• YOUR INSTRUCTIONS
Repeat the records below exactly.

[Records from a data collection]
:::

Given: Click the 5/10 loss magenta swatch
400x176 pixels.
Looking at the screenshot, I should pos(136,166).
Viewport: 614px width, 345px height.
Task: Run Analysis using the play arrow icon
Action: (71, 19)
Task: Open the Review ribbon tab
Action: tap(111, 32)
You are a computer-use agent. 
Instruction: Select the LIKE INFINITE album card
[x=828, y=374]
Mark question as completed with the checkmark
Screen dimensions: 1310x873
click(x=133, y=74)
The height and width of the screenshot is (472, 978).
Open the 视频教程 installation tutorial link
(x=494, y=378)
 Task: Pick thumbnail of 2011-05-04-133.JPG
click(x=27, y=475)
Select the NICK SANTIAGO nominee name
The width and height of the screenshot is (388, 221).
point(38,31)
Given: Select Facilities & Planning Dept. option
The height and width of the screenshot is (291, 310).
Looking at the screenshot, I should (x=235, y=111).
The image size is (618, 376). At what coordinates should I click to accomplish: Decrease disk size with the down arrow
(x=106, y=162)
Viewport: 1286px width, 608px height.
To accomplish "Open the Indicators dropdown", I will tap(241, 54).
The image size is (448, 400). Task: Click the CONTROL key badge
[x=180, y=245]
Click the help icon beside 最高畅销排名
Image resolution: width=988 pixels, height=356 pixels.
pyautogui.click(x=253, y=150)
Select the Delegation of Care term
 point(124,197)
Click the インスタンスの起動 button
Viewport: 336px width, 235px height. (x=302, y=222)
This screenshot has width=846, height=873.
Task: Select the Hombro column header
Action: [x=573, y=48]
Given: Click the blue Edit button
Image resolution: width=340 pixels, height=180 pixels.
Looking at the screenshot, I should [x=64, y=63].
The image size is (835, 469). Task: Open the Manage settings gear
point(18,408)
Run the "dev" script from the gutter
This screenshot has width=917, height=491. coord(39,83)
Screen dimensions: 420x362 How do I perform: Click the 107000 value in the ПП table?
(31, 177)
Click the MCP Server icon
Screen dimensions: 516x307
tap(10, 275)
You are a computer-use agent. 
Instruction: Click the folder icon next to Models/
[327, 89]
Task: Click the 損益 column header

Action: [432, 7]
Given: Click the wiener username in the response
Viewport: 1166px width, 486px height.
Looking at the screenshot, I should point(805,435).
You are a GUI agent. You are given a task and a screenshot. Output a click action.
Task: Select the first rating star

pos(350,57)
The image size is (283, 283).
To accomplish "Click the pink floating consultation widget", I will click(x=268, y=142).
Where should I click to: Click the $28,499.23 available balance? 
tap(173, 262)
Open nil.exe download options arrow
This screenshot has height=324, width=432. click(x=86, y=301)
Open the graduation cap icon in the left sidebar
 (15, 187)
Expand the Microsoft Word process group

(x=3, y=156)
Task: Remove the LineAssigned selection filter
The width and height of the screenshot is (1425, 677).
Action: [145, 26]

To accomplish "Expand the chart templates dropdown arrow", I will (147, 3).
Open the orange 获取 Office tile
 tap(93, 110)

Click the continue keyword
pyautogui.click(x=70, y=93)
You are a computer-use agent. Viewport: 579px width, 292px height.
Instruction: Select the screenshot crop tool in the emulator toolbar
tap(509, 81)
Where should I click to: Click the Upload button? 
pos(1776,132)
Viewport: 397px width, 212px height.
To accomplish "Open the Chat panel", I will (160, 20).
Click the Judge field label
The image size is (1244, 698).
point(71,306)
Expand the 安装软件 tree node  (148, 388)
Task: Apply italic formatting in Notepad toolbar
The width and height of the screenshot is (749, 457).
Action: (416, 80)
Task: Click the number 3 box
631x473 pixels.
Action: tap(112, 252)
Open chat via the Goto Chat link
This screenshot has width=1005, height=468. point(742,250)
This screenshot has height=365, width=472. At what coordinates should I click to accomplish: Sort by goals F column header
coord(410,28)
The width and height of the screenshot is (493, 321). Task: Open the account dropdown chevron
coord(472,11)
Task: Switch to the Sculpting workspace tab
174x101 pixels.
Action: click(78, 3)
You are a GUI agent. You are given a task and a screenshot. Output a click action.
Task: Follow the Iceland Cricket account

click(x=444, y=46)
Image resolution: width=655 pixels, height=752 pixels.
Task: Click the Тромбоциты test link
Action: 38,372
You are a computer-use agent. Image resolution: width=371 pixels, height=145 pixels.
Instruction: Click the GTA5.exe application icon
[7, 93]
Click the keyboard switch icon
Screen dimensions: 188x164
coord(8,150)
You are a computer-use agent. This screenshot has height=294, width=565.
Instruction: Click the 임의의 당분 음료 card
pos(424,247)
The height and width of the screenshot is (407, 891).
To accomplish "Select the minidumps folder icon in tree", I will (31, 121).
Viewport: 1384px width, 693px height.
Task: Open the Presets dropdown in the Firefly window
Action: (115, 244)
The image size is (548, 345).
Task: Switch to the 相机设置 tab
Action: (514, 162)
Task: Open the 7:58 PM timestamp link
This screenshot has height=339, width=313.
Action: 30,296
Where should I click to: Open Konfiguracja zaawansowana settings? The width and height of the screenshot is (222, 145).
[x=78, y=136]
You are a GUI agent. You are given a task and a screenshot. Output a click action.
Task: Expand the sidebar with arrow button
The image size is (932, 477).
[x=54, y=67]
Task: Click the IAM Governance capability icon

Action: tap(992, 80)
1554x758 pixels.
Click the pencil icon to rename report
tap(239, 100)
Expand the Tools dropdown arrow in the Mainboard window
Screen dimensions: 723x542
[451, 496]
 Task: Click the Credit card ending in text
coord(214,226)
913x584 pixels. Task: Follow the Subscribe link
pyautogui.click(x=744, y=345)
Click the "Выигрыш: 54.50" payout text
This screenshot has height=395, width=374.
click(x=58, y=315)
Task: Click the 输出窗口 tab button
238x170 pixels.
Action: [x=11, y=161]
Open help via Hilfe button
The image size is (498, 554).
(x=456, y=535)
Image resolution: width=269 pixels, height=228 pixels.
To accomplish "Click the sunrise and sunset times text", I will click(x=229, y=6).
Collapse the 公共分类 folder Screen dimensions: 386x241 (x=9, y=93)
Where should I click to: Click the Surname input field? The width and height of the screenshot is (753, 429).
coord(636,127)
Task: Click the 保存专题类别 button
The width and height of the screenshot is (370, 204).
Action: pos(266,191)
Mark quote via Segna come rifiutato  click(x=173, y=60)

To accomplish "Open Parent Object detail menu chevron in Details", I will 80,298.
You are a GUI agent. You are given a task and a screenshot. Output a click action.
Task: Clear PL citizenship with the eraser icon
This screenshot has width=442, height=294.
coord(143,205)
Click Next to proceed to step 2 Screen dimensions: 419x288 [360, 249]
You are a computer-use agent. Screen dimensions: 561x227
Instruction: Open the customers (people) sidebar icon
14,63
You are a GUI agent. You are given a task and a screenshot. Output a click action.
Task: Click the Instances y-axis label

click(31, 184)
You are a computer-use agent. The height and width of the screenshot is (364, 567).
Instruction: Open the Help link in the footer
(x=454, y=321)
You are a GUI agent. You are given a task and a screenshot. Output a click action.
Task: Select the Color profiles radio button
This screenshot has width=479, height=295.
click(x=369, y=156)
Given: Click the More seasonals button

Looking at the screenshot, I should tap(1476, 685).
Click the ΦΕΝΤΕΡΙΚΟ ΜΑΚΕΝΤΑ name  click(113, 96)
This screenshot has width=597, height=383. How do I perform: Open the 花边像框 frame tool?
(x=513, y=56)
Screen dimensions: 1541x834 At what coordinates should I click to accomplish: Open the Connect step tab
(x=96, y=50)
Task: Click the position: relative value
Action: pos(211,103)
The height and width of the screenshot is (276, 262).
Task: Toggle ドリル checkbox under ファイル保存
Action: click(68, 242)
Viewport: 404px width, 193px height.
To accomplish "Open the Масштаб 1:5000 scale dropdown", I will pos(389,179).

:::

• ANSWER SPACE
Given: Click the 5/10 loss magenta swatch
400x176 pixels.
Looking at the screenshot, I should pos(136,166).
Viewport: 614px width, 345px height.
Task: Run Analysis using the play arrow icon
Action: (71, 19)
Task: Open the Review ribbon tab
Action: tap(111, 32)
You are a computer-use agent. 
Instruction: Select the LIKE INFINITE album card
[x=828, y=374]
Mark question as completed with the checkmark
Screen dimensions: 1310x873
click(x=133, y=74)
The height and width of the screenshot is (472, 978).
Open the 视频教程 installation tutorial link
(x=494, y=378)
 Task: Pick thumbnail of 2011-05-04-133.JPG
click(x=27, y=475)
Select the NICK SANTIAGO nominee name
The width and height of the screenshot is (388, 221).
point(38,31)
Given: Select Facilities & Planning Dept. option
The height and width of the screenshot is (291, 310).
Looking at the screenshot, I should (x=235, y=111).
The image size is (618, 376). At what coordinates should I click to accomplish: Decrease disk size with the down arrow
(x=106, y=162)
Viewport: 1286px width, 608px height.
To accomplish "Open the Indicators dropdown", I will tap(241, 54).
The image size is (448, 400). Task: Click the CONTROL key badge
[x=180, y=245]
Click the help icon beside 最高畅销排名
Image resolution: width=988 pixels, height=356 pixels.
pyautogui.click(x=253, y=150)
Select the Delegation of Care term
 point(124,197)
Click the インスタンスの起動 button
Viewport: 336px width, 235px height. (x=302, y=222)
This screenshot has width=846, height=873.
Task: Select the Hombro column header
Action: [x=573, y=48]
Given: Click the blue Edit button
Image resolution: width=340 pixels, height=180 pixels.
Looking at the screenshot, I should [x=64, y=63].
The image size is (835, 469). Task: Open the Manage settings gear
point(18,408)
Run the "dev" script from the gutter
This screenshot has width=917, height=491. coord(39,83)
Screen dimensions: 420x362 How do I perform: Click the 107000 value in the ПП table?
(31, 177)
Click the MCP Server icon
Screen dimensions: 516x307
tap(10, 275)
You are a computer-use agent. 
Instruction: Click the folder icon next to Models/
[327, 89]
Task: Click the 損益 column header

Action: [432, 7]
Given: Click the wiener username in the response
Viewport: 1166px width, 486px height.
Looking at the screenshot, I should point(805,435).
You are a GUI agent. You are given a task and a screenshot. Output a click action.
Task: Select the first rating star

pos(350,57)
The image size is (283, 283).
To accomplish "Click the pink floating consultation widget", I will click(x=268, y=142).
Where should I click to: Click the $28,499.23 available balance? 
tap(173, 262)
Open nil.exe download options arrow
This screenshot has height=324, width=432. click(x=86, y=301)
Open the graduation cap icon in the left sidebar
 (15, 187)
Expand the Microsoft Word process group

(x=3, y=156)
Task: Remove the LineAssigned selection filter
The width and height of the screenshot is (1425, 677).
Action: [145, 26]

To accomplish "Expand the chart templates dropdown arrow", I will (147, 3).
Open the orange 获取 Office tile
 tap(93, 110)

Click the continue keyword
pyautogui.click(x=70, y=93)
You are a computer-use agent. Viewport: 579px width, 292px height.
Instruction: Select the screenshot crop tool in the emulator toolbar
tap(509, 81)
Where should I click to: Click the Upload button? 
pos(1776,132)
Viewport: 397px width, 212px height.
To accomplish "Open the Chat panel", I will (160, 20).
Click the Judge field label
The image size is (1244, 698).
point(71,306)
Expand the 安装软件 tree node  (148, 388)
Task: Apply italic formatting in Notepad toolbar
The width and height of the screenshot is (749, 457).
Action: (416, 80)
Task: Click the number 3 box
631x473 pixels.
Action: tap(112, 252)
Open chat via the Goto Chat link
This screenshot has width=1005, height=468. point(742,250)
This screenshot has height=365, width=472. At what coordinates should I click to accomplish: Sort by goals F column header
coord(410,28)
The width and height of the screenshot is (493, 321). Task: Open the account dropdown chevron
coord(472,11)
Task: Switch to the Sculpting workspace tab
174x101 pixels.
Action: click(78, 3)
You are a GUI agent. You are given a task and a screenshot. Output a click action.
Task: Follow the Iceland Cricket account

click(x=444, y=46)
Image resolution: width=655 pixels, height=752 pixels.
Task: Click the Тромбоциты test link
Action: 38,372
You are a computer-use agent. Image resolution: width=371 pixels, height=145 pixels.
Instruction: Click the GTA5.exe application icon
[7, 93]
Click the keyboard switch icon
Screen dimensions: 188x164
coord(8,150)
You are a computer-use agent. This screenshot has height=294, width=565.
Instruction: Click the 임의의 당분 음료 card
pos(424,247)
The height and width of the screenshot is (407, 891).
To accomplish "Select the minidumps folder icon in tree", I will (31, 121).
Viewport: 1384px width, 693px height.
Task: Open the Presets dropdown in the Firefly window
Action: (115, 244)
The image size is (548, 345).
Task: Switch to the 相机设置 tab
Action: (514, 162)
Task: Open the 7:58 PM timestamp link
This screenshot has height=339, width=313.
Action: 30,296
Where should I click to: Open Konfiguracja zaawansowana settings? The width and height of the screenshot is (222, 145).
[x=78, y=136]
You are a GUI agent. You are given a task and a screenshot. Output a click action.
Task: Expand the sidebar with arrow button
The image size is (932, 477).
[x=54, y=67]
Task: Click the IAM Governance capability icon

Action: tap(992, 80)
1554x758 pixels.
Click the pencil icon to rename report
tap(239, 100)
Expand the Tools dropdown arrow in the Mainboard window
Screen dimensions: 723x542
[451, 496]
 Task: Click the Credit card ending in text
coord(214,226)
913x584 pixels. Task: Follow the Subscribe link
pyautogui.click(x=744, y=345)
Click the "Выигрыш: 54.50" payout text
This screenshot has height=395, width=374.
click(x=58, y=315)
Task: Click the 输出窗口 tab button
238x170 pixels.
Action: [x=11, y=161]
Open help via Hilfe button
The image size is (498, 554).
(x=456, y=535)
Image resolution: width=269 pixels, height=228 pixels.
To accomplish "Click the sunrise and sunset times text", I will click(x=229, y=6).
Collapse the 公共分类 folder Screen dimensions: 386x241 (x=9, y=93)
Where should I click to: Click the Surname input field? The width and height of the screenshot is (753, 429).
coord(636,127)
Task: Click the 保存专题类别 button
The width and height of the screenshot is (370, 204).
Action: pos(266,191)
Mark quote via Segna come rifiutato  click(x=173, y=60)

To accomplish "Open Parent Object detail menu chevron in Details", I will 80,298.
You are a GUI agent. You are given a task and a screenshot. Output a click action.
Task: Clear PL citizenship with the eraser icon
This screenshot has width=442, height=294.
coord(143,205)
Click Next to proceed to step 2 Screen dimensions: 419x288 [360, 249]
You are a computer-use agent. Screen dimensions: 561x227
Instruction: Open the customers (people) sidebar icon
14,63
You are a GUI agent. You are given a task and a screenshot. Output a click action.
Task: Click the Instances y-axis label

click(31, 184)
You are a computer-use agent. The height and width of the screenshot is (364, 567).
Instruction: Open the Help link in the footer
(x=454, y=321)
You are a GUI agent. You are given a task and a screenshot. Output a click action.
Task: Select the Color profiles radio button
This screenshot has width=479, height=295.
click(x=369, y=156)
Given: Click the More seasonals button

Looking at the screenshot, I should tap(1476, 685).
Click the ΦΕΝΤΕΡΙΚΟ ΜΑΚΕΝΤΑ name  click(113, 96)
This screenshot has width=597, height=383. How do I perform: Open the 花边像框 frame tool?
(x=513, y=56)
Screen dimensions: 1541x834 At what coordinates should I click to accomplish: Open the Connect step tab
(x=96, y=50)
Task: Click the position: relative value
Action: pos(211,103)
The height and width of the screenshot is (276, 262).
Task: Toggle ドリル checkbox under ファイル保存
Action: click(68, 242)
Viewport: 404px width, 193px height.
To accomplish "Open the Масштаб 1:5000 scale dropdown", I will pos(389,179).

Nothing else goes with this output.